(Dataset excerpt)
+ + + +

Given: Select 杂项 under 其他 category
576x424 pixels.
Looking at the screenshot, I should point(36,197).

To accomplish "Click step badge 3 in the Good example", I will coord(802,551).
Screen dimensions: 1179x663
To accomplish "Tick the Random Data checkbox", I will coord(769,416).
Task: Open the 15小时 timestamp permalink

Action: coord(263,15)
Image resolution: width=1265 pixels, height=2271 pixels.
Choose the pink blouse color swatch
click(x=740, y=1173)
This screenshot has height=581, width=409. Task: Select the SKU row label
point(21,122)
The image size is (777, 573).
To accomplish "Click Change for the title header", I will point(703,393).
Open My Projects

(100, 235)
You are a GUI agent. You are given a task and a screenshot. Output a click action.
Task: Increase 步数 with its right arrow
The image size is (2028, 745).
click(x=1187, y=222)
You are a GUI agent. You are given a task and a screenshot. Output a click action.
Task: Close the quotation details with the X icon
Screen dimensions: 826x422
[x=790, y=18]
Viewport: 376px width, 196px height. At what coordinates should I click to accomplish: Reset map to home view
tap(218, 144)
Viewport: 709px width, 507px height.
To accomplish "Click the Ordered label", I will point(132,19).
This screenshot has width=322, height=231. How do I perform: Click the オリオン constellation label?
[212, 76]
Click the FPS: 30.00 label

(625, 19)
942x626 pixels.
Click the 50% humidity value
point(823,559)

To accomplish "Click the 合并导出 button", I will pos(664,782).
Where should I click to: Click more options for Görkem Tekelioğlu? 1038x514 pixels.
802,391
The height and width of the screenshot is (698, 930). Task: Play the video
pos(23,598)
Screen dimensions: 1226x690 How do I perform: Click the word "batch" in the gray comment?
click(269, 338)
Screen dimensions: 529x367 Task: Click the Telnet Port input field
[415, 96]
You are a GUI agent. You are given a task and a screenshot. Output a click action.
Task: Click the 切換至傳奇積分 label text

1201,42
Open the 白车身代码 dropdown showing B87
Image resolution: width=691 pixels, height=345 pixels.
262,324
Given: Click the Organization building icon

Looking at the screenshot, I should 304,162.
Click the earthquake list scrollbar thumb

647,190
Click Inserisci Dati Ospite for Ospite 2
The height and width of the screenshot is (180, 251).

+ + + +

** Task requirements **
Pull out each line from the entries above that contains the word "resolution".

** Task output **
Image resolution: width=1265 pixels, height=2271 pixels.
Image resolution: width=691 pixels, height=345 pixels.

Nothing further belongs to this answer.